Well,
Prime strikes again. This is the second
time this month a movie I was going to watch mysteriously became
“Unavailable”. Well, “unavailable” as
in, “Not Included with Prime”. I’m
sorry, I like Adam Ant as much as the next guy, but if you think I’m going to
pay $3.99 for Spellcaster, you got another think coming. (Luckily, it’s available for free on Tubi, so
I’m sure I’ll watch it eventually.) I
was going to save A Quiet Place for November’s horror movie watching project,
Halloween Hangover, but I felt that after so many bad movies I’ve watched this
month, I needed a break. As it turns
out, this was just the palette cleanser I was looking for.
The
premise is deceptively simple. Creatures
who hunt using sound have pretty much wiped out the population of a small
town. John Krasinski and Emily Blunt
hold down the fort with their children, hunting and gathering in total silence,
communicating only via sign language.
That’s
all I’ll say. Although according to the
box office reports, you all saw this one way before I did. It’s just pretty amazing that Krasinski, who
also directed was able to squeeze so much suspense, atmosphere, and dread with
seemingly so little. In lesser hands,
the suspense would’ve solely come from people dropping stuff and then trying to
remain perfectly quiet. Well, there is
some of that, but the movie really cooks when its dealing with its characters’

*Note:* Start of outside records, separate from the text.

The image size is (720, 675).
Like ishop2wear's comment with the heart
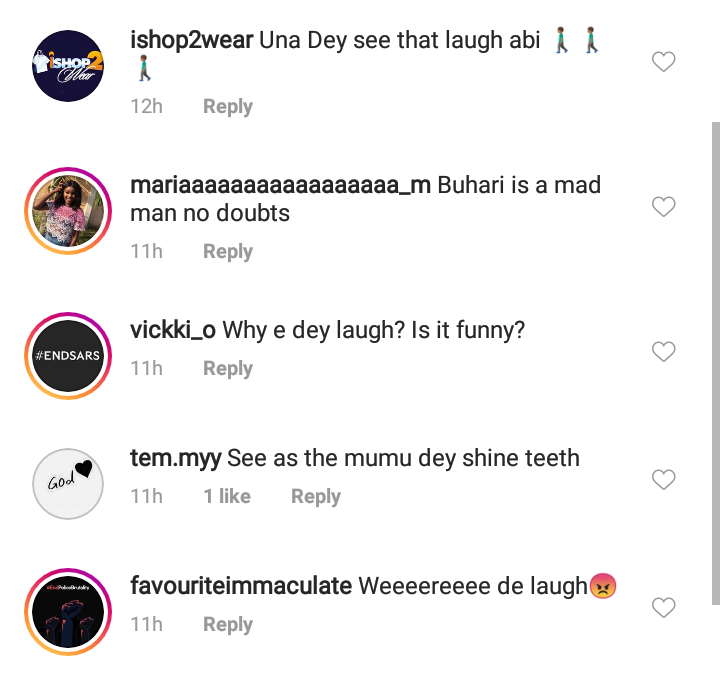[x=663, y=63]
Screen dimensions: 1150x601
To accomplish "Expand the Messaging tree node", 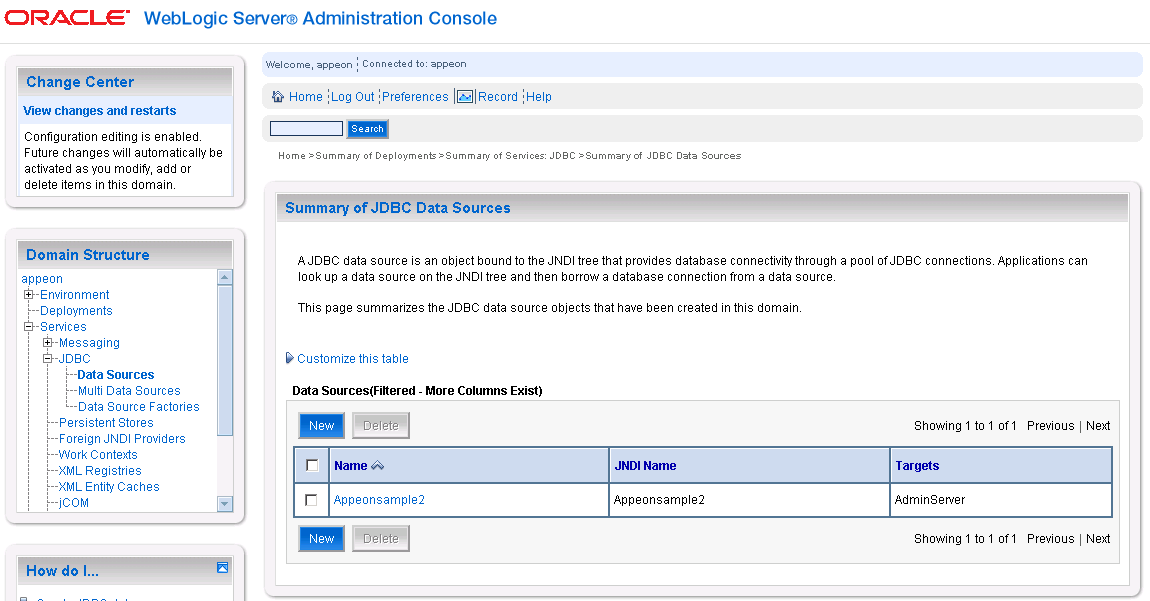I will 48,343.
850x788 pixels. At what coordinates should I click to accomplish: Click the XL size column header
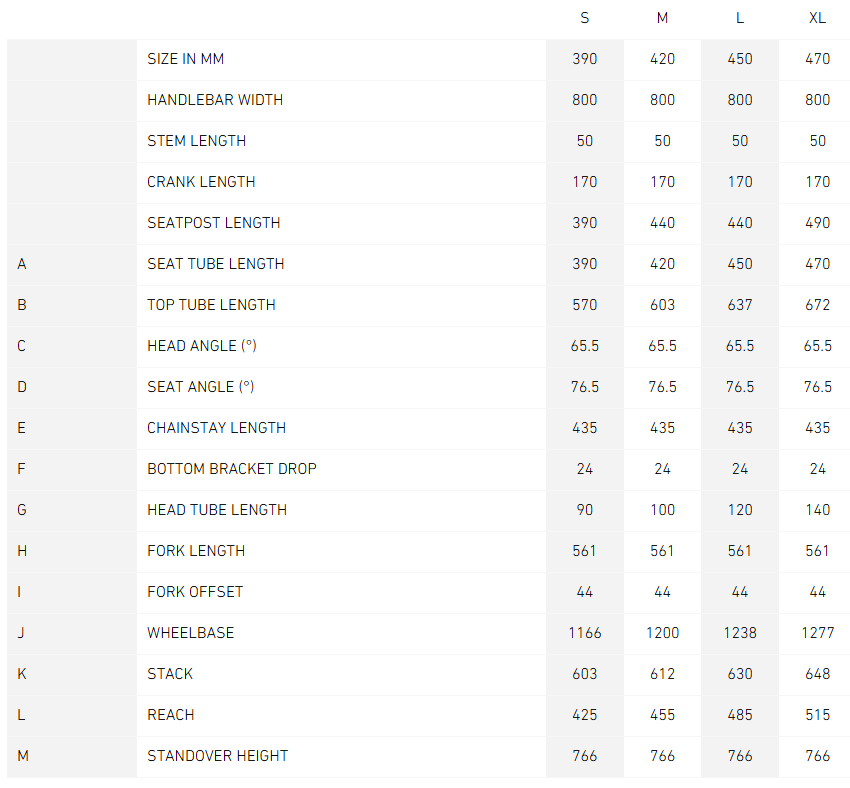(x=817, y=18)
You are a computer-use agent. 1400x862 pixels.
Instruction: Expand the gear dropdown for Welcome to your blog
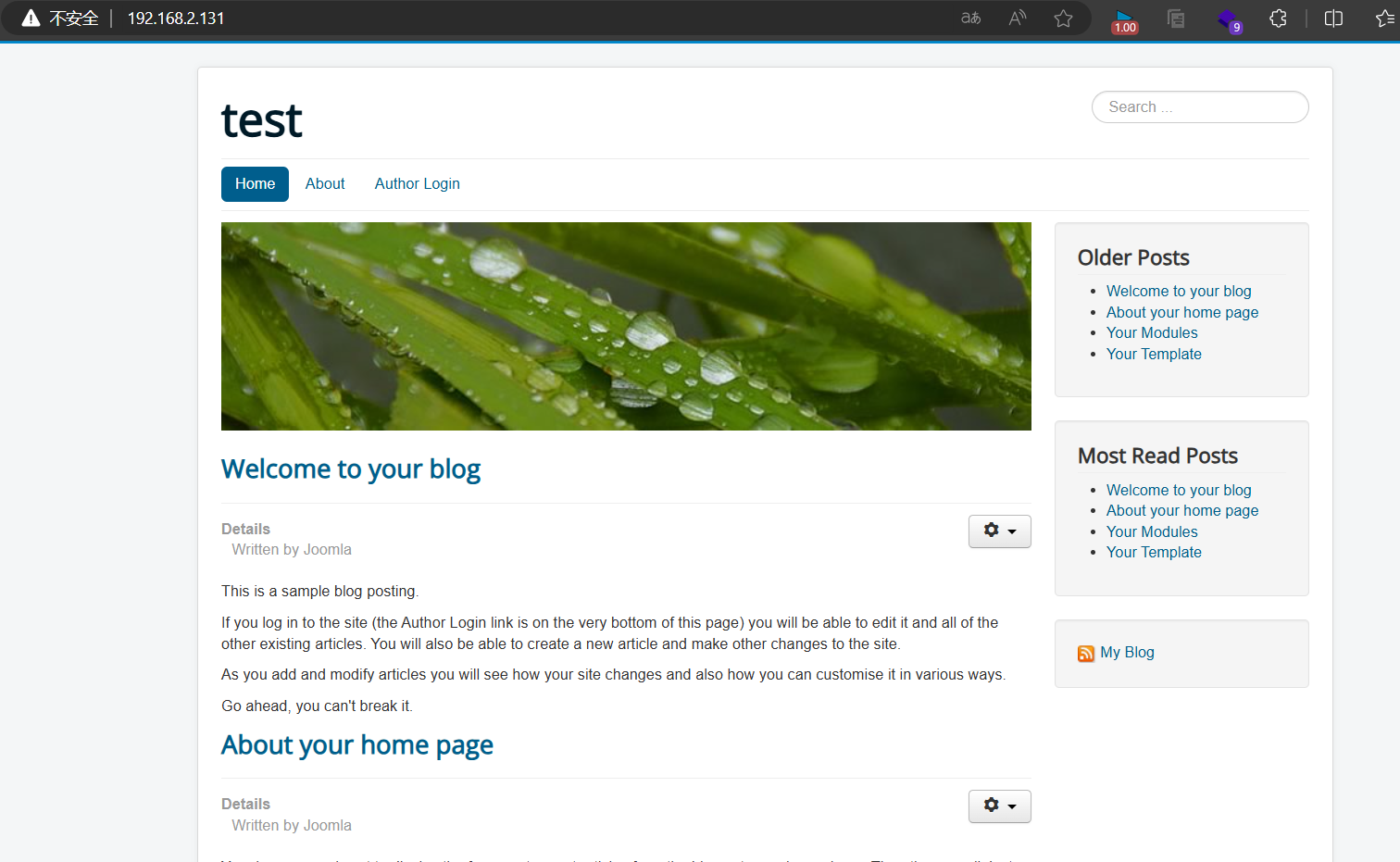[1000, 531]
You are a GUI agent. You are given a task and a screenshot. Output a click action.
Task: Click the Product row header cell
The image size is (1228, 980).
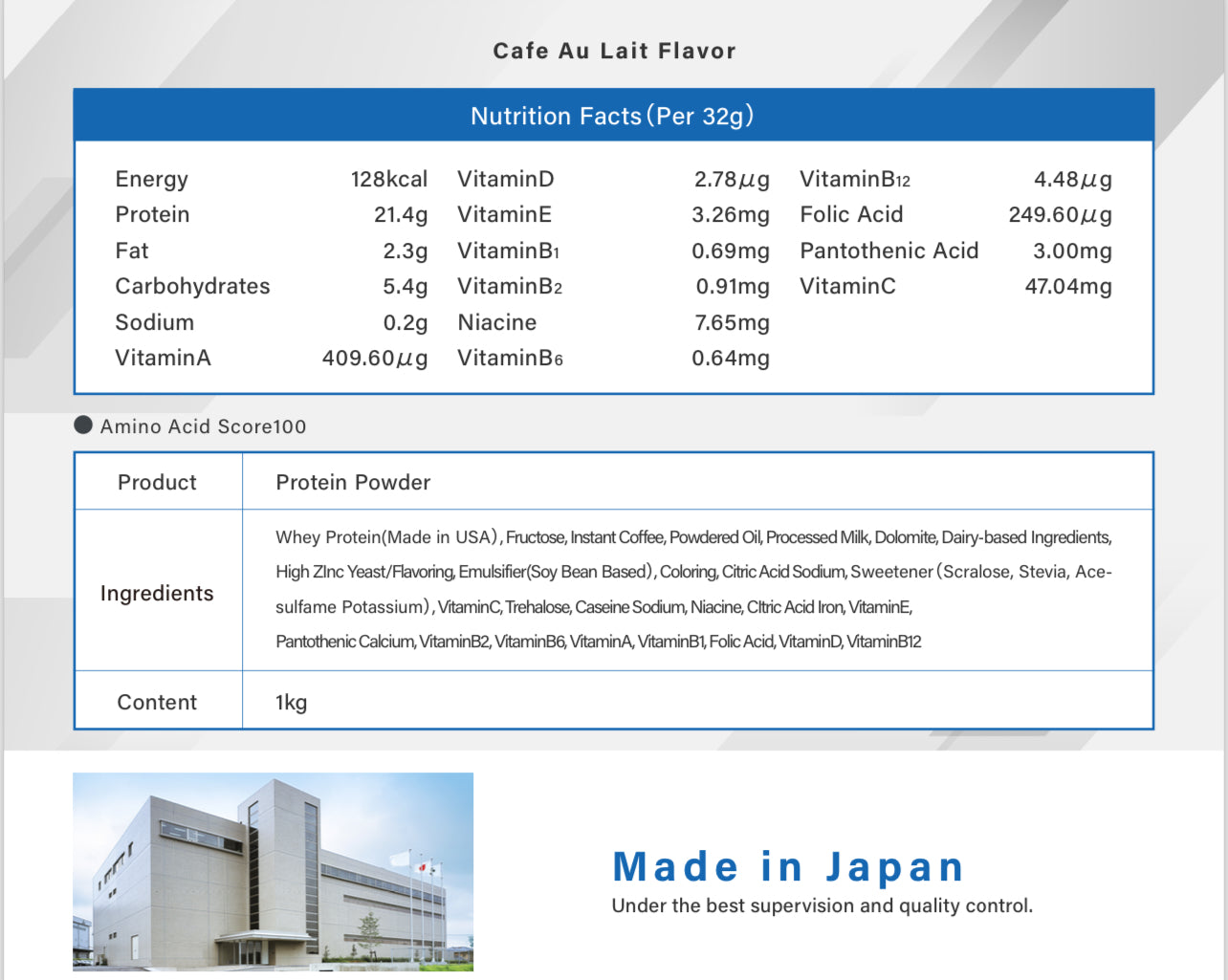[157, 482]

guilt, fear, and impending motherhood. Who
knew Jim from The Office was a born filmmaker?
I
can’t say it’s perfect. People shush
each other so often that it becomes comical after a while. You could almost play a drinking game every
time someone raises their finger to their lips and be in a coma before the
movie’s over. The monsters are also kind
of shitty too as they look like something out of a Resident Evil PS2 game.
Those
are minor quibbles. Krasinski delivers
three or four memorable suspense-filled sequences of the family in peril. I mean the plot sounds like something M.
Night Shyamalan would cook up, only he’d be too worried trying to make a
“twist” to it that he’d forget to bring on the actual scares. Luckily for us, Krasinski is no M. Night.
I
particularly liked the world-building aspects.
I love survivalist horror, and this flick presents a unique spin on that
tried-and-true subgenre. It also clocks
in at a lean and mean ninety minutes, meaning it’s all killer and no
filler.
All
in all, A Quiet Place is worth making a ruckus about.